The Coffeehouse of Surat (Tolstoy)
Short summary
In a coffeehouse in Surat, India, travelers from different lands gathered and conversed. A Persian theologian who had lost his faith through excessive study entered with his African slave. The theologian asked his slave about God's existence. The slave showed a wooden idol he carried, declaring it his protector.
This sparked a heated debate among the coffeehouse guests. A Brahmin claimed only Brahma was the true God. A Jewish broker insisted God protected only the Israelites. An Italian missionary argued for Catholic salvation, while a Protestant minister proclaimed Gospel truth. A Turkish official declared Mohammed's faith supreme. Soon representatives of various faiths argued loudly about the nature of God.
Only a Chinese student sat quietly drinking tea.
When asked his opinion, he told a parable about a blind man who denied the sun's existence and various people who each believed the sun shone only for their land. He explained that pride prevents religious agreement.
Can any temple compare with that which God Himself has built to unite all men in one faith and one religion? All human temples are built on the model of this temple, which is God's own world.
He concluded that those who see God's light should not despise others who see only one ray or none at all. After his words, all fell silent and disputed no more.
Detailed summary
Division into sections is editorial.
The coffeehouse gathering and religious debate
In the Indian town of Surat, a coffeehouse served as a meeting place for travelers and foreigners from around the world. One day, a learned Persian theologian visited this establishment.
He had thought, read, and written so much about God, that eventually he lost his wits, became quite confused, and ceased even to believe in the existence of a God.
The Shah had banished him from Persia for his loss of faith. His African slave waited outside in the sun while the theologian settled inside and ordered opium. After drinking it, he asked his slave whether God existed.
The slave replied that there was indeed a God and showed a wooden idol he kept under his girdle, carved from a fetish tree that his people worshipped. This conversation astonished the other guests in the coffeehouse. A Brahmin overheard and criticized the slave's belief.
He declared that Brahma was the one true God who created the world, and only Brahmins truly knew and worshipped him in temples along the Ganges. A Jewish broker disagreed, insisting that the true God was the God of Abraham, Isaac, and Jacob, who protected only the chosen people of Israel.
The Chinamans parable of the blind man and the sun
An Italian missionary interrupted, claiming that salvation could only be found in the Catholic Church of Rome. A Protestant minister grew pale and argued that only those serving God according to the Gospel would be saved. A Turkish official then proclaimed that Mohammed was God's latest prophet and that only his followers would find salvation.
The dispute grew heated as representatives of various faiths - Abyssinian Christians, Tibetan Lamas, Ismailians, and Fire-worshippers - all argued about the true nature of God and proper worship. Each insisted that only in his country was the true God known and rightly worshipped.

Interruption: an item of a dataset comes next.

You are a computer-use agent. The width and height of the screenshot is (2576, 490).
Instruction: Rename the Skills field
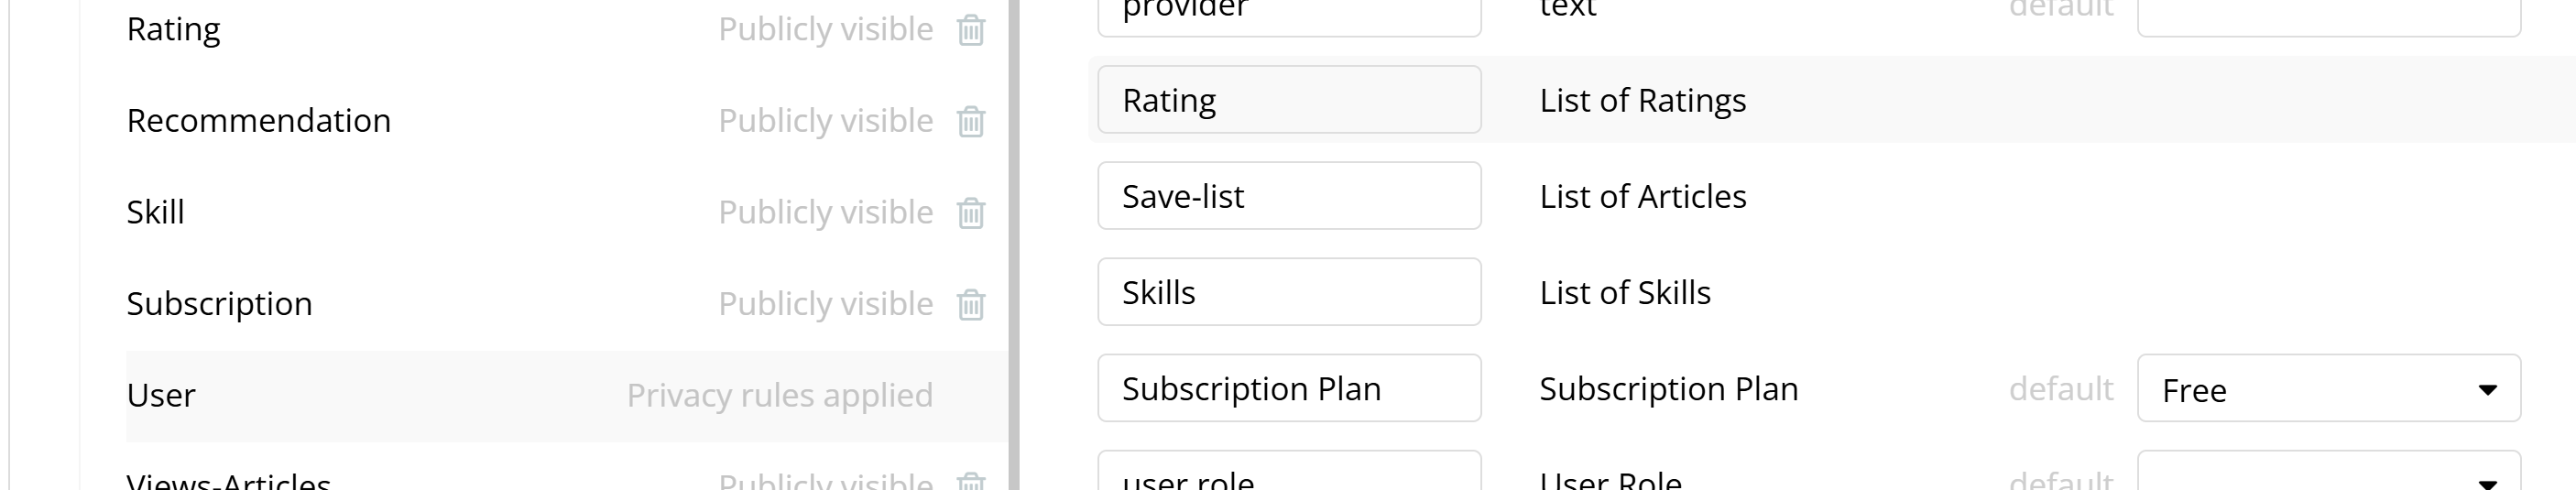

Everyone argued and shouted, except a Chinaman, a student of Confucius, who sat quietly in one corner of the coffeehouse, not joining in the dispute.
When the Turkish official appealed to him for support, the Chinese student closed his eyes thoughtfully, then began to speak. He told them that pride prevented men from agreeing on matters of faith and offered to illustrate this with a story from his travels on an English steamer.
Sirs, it seems to me that it is chiefly pride that prevents men agreeing with one another on matters of faith.
The Chinese student recounted how they had landed on Sumatra's east coast, where they encountered a blind man who had lost his sight from staring too long at the sun, trying to understand its nature.
The blind man had concluded through faulty reasoning that since sunlight was neither liquid, fire, spirit, nor matter, it must be nothing at all. His slave, meanwhile, made a simple coconut oil lamp and declared it his sun. Various other men - a lame man, a fisherman, an Indian, and an Egyptian ship master - each offered different explanations of what the sun was and where it traveled. Finally, an intelligent ship's pilot explained the truth.
The moral lesson about religious tolerance and unity
The Chinese student concluded his parable by drawing parallels between different views of the sun and different conceptions of God. He argued that each nation wanted to confine God within its own temples, though the world itself could not contain Him. God's true temple was the world itself, with the ocean as its font, the heavens as its vault, and the sun, moon, and stars as its lamps.
Let him who sees the sun's whole light filling the world, refrain from blaming or despising the superstitious man, who in his own idol sees one ray of that same light.